Down next to me in this lonely crowd,
Is a man who swears he’s not to blame.
All day long I hear him cry so loud,
Calling out that he’s been framed.
Hearing “I Shall Be Released” for the first time when I was fourteen – the year my head was exploded by Bob Dylan – I felt bad for the poor guy, thrown into prison, clearly innocent. Now in my mid-sixties, these plaintive verses call out to me quite differently. During Elul, we are asked to ask ourselves “ayekha” – where are you? Who are each of us at this moment – as an individual, as a member of a community, of a people? Is that man in his “lonely crowd” really so blameless? And if our crowd comprises nothing but castaway, isolated souls, can it even be called…a community?
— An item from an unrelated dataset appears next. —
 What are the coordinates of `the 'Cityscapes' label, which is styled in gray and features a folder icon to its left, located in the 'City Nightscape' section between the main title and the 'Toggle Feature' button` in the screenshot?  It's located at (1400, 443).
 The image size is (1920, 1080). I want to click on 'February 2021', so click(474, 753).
When I walked into Ansche Chesed two summers ago, having but a casual yet warm acquaintance with Jeremy and knowing only a few members, I found myself amidst the opposite of a “lonely crowd.” In lieu of feeling “framed” by personal circumstances, I chose to be the light of which Bob Dylan sang:
I see my light come shining
From the west unto the east.
Any day now, any day now,
I shall be released.
May the light of community and friendship that I have found at Ansche Chesed illuminate the paths we each must take at this time of growth, pain, change, and compassion.